Liliana Francisco: Steven und ich haben uns vor zwei, drei Jahren über die sozialen Medien kennengelernt. Wir haben ein paar Nachrichten ausgetauscht, uns dann für ein Treffen verabredet. Uns verband nicht nur unsere Herkunft sowie unsere Zeit in Lissabon, sondern auch unsere Arbeit als Kunstschaffende. Nach einer Zeit kam bei uns beiden das Bedürfnis auf, eine stärkere Verbindung zur luxemburgischen Kulturszene aufzubauen, die sich in den letzten Jahren immer mehr entfaltet. So entstand die Idee für „La Concierge“: Wir dachten, es sei der ideale Zeitpunkt, ein solches Projekt auf die Beine zu stellen – für uns selbst, aber auch für die ganze Gemeinschaft. Anfangs wollten wir nur die Kollektivausstellung „Lost Symbiosis“, die vom 14. Dezember bis zum 14. Januar im „Espace H2O“ in Oberkorn läuft, organisieren.

Wie ist aus einer Kollektivausstellung ein Verein geworden?

Liliana: Uns war tatsächlich nicht bewusst, wie schwer es ist, als individuelle Künstler*innen eine Ausstellung zu organisieren, die Produktionskosten zu decken und die Teilnehmer*innen fair zu bezahlen. Da uns die beiden letzten Punkte äußerst wichtig sind, führte kein Weg an der Vereinsgründung vorbei: Wir stellten schnell fest, dass es leichter ist, als Verein finanzielle Unterstützung anzufragen statt als Künstler*innengruppe ohne juristische Grundlage.

Steven: Die Vereinsgründung geschah aus einer Notwendigkeit heraus, als wir auf der Suche nach Lösungen waren, um unsere Ideen umzusetzen.

Liliana: Seit August 2023 haben wir nun diesen Status. Wir verstehen uns als eine Organisation, die im Kunstmilieu arbeitet und dazu beitragen möchte, eine Gemeinschaft zu bilden. Steven und ich kümmern uns um die Planung von Veranstaltungen; langfristig wollen wir darüber nachdenken, ob wir administrative Mitarbeiter*innen einstellen oder punktuell Hilfe bei Projekten dazunehmen. Noch ist alles offen, wir befinden uns in einer Testphase.

Inwiefern unterscheidet sich Ihr Verein von anderen Anlaufstellen für Künstler*innen in Luxemburg, wie etwa „Kultur LX“ oder den Berufsverbänden?

Steven: Wir vergleichen uns nicht mit „Kultur LX“, weil wir uns längst nicht auf demselben Niveau befinden. Ehrlich gesagt weiß ich nicht, ob wir dieses je erreichen und ob das überhaupt unser Ziel ist.

Liliana: Es wäre genauso überheblich, uns mit der „Association des artistes plasticiens du Luxembourg“ gleichzusetzen.

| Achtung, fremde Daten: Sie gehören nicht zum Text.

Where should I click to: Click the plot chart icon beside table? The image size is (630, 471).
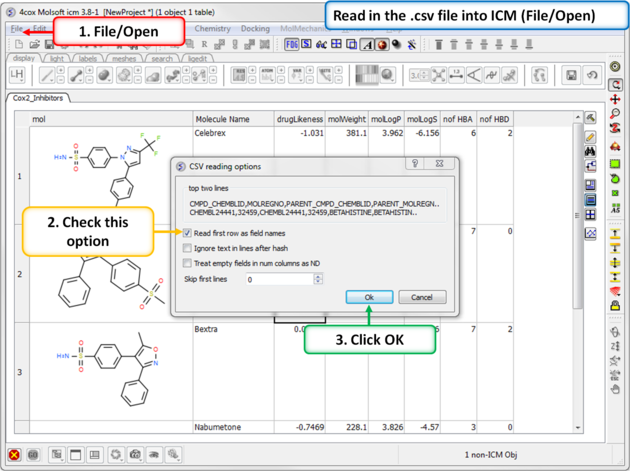pos(592,233)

Wir haben diese jahrzehntelange Expertise nicht, sind selbst vor allem Künstler*innen. Unsere Ziele unterscheiden sich momentan voneinander: Uns geht es vorerst nicht darum, Fördergelder einzutreiben und zu vergeben. Wir wollen zunächst Events organisieren und auf nationaler Ebene als Künstler*innen zusammenwachsen.

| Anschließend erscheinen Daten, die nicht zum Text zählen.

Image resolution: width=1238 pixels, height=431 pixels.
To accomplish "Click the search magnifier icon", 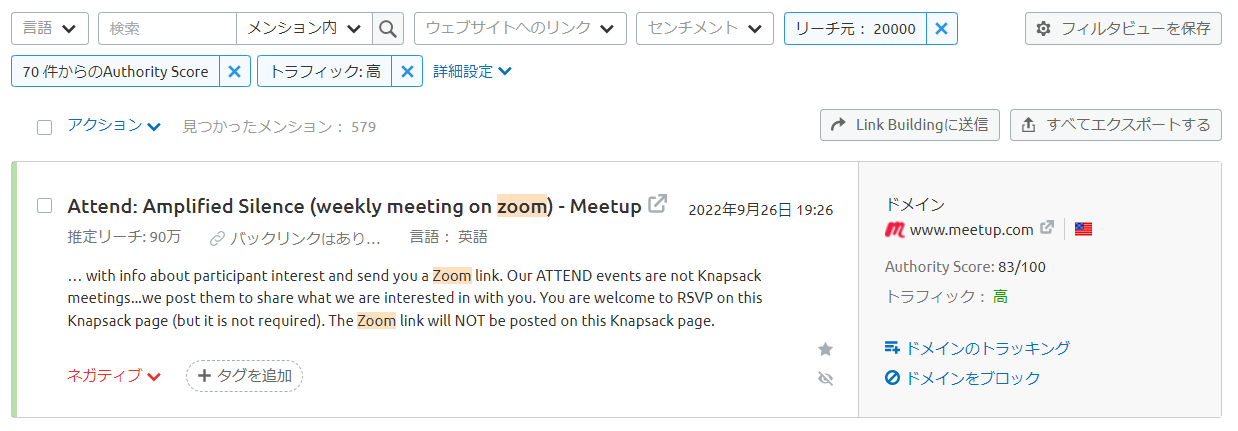I will point(388,29).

Steven: Im Gegensatz zu bestimmten Institutionen oder Organisationen in dem Bereich, gibt es bei uns zudem keine Hierarchien. Wir sind eine „sharing community“: Wir teilen unser Wissen und lernen voneinander. Vor einem Jahr wusste ich beispielsweise nicht, wie viele Hilfsmöglichkeiten es für freischaffende Künstler*innen gibt. Wir wollen also auch bei praktischen Fragen leicht zugängliche Antworten liefern.

Liliana: Dafür stehen wir mit unserem Namen, „La Concierge“. Es geht da- rum, einander auf dem Karriereweg zu begleiten. Ich habe durch das Projekt selbst schon viel dazugelernt!

Welche Werte vertritt der Verein?

Liliana: Uns liegen besonders die Rechte von Künstler*innen am Herzen. Niemand darf von professionellen Künstler*innen verlangen, dass sie gratis ausstellen.

Steven: Wir arbeiten noch dazu ausschließlich mit lokalen Künstler*innen zusammen. Wir sind der Meinung, dass es in Luxemburg viele tolle Künstler*innen gibt, die es zu fördern gilt. Warum nur Künstler*innen aus dem Ausland einladen, wenn wir unserer eigenen Szene mehr Sichtbarkeit geben können?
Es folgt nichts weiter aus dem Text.